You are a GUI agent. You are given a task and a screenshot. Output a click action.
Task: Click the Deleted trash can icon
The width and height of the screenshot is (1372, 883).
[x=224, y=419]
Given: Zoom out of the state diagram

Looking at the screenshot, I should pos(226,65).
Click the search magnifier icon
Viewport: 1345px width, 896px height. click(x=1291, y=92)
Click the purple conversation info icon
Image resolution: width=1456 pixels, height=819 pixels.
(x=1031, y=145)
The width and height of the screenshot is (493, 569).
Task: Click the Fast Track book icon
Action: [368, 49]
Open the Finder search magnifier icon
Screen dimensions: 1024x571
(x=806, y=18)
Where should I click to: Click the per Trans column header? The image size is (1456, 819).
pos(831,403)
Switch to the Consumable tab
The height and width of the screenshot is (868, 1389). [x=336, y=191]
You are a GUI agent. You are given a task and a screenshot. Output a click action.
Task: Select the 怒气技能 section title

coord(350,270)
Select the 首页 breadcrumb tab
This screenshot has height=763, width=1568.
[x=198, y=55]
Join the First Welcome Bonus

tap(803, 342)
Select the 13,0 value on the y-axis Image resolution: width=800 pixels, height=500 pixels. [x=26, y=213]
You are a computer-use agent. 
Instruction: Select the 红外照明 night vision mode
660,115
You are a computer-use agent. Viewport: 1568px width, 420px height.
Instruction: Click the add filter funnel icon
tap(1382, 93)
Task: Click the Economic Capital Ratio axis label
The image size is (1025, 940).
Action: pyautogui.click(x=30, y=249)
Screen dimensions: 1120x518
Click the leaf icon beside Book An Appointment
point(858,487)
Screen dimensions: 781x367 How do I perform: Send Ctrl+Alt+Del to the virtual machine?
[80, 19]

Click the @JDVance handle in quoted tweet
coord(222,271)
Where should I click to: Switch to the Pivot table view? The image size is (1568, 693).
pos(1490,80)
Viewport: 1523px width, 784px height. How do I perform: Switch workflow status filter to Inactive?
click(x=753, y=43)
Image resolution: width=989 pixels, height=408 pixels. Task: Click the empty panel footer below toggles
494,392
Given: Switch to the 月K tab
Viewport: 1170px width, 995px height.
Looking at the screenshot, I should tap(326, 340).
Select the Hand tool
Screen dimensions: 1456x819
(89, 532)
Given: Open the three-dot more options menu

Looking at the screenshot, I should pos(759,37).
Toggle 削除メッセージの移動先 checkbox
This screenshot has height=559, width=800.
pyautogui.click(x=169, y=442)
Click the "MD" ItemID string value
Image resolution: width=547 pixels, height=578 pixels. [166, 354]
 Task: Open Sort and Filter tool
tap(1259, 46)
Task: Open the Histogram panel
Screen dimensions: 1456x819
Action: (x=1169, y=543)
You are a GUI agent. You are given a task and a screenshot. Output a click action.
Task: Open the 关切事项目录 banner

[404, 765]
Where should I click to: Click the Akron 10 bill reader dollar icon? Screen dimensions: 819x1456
■ ■ ■ ■ ■
Copy all of the rows above word for word, in the same order.

You are a GUI agent. You are given a task and a screenshot. Output a click action.
Task: Click the Deleted trash can icon
The width and height of the screenshot is (1372, 883).
[x=224, y=419]
Given: Zoom out of the state diagram

Looking at the screenshot, I should pos(226,65).
Click the search magnifier icon
Viewport: 1345px width, 896px height. click(x=1291, y=92)
Click the purple conversation info icon
Image resolution: width=1456 pixels, height=819 pixels.
(x=1031, y=145)
The width and height of the screenshot is (493, 569).
Task: Click the Fast Track book icon
Action: [368, 49]
Open the Finder search magnifier icon
Screen dimensions: 1024x571
(x=806, y=18)
Where should I click to: Click the per Trans column header? The image size is (1456, 819).
pos(831,403)
Switch to the Consumable tab
The height and width of the screenshot is (868, 1389). [x=336, y=191]
You are a GUI agent. You are given a task and a screenshot. Output a click action.
Task: Select the 怒气技能 section title

coord(350,270)
Select the 首页 breadcrumb tab
This screenshot has height=763, width=1568.
[x=198, y=55]
Join the First Welcome Bonus

tap(803, 342)
Select the 13,0 value on the y-axis Image resolution: width=800 pixels, height=500 pixels. [x=26, y=213]
You are a computer-use agent. 
Instruction: Select the 红外照明 night vision mode
660,115
You are a computer-use agent. Viewport: 1568px width, 420px height.
Instruction: Click the add filter funnel icon
tap(1382, 93)
Task: Click the Economic Capital Ratio axis label
The image size is (1025, 940).
Action: pyautogui.click(x=30, y=249)
Screen dimensions: 1120x518
Click the leaf icon beside Book An Appointment
point(858,487)
Screen dimensions: 781x367 How do I perform: Send Ctrl+Alt+Del to the virtual machine?
[80, 19]

Click the @JDVance handle in quoted tweet
coord(222,271)
Where should I click to: Switch to the Pivot table view? The image size is (1568, 693).
pos(1490,80)
Viewport: 1523px width, 784px height. How do I perform: Switch workflow status filter to Inactive?
click(x=753, y=43)
Image resolution: width=989 pixels, height=408 pixels. Task: Click the empty panel footer below toggles
494,392
Given: Switch to the 月K tab
Viewport: 1170px width, 995px height.
Looking at the screenshot, I should tap(326, 340).
Select the Hand tool
Screen dimensions: 1456x819
(89, 532)
Given: Open the three-dot more options menu

Looking at the screenshot, I should pos(759,37).
Toggle 削除メッセージの移動先 checkbox
This screenshot has height=559, width=800.
pyautogui.click(x=169, y=442)
Click the "MD" ItemID string value
Image resolution: width=547 pixels, height=578 pixels. [166, 354]
 Task: Open Sort and Filter tool
tap(1259, 46)
Task: Open the Histogram panel
Screen dimensions: 1456x819
Action: (x=1169, y=543)
You are a GUI agent. You are given a task and a screenshot. Output a click action.
Task: Open the 关切事项目录 banner

[404, 765]
Where should I click to: Click the Akron 10 bill reader dollar icon? Screen dimensions: 819x1456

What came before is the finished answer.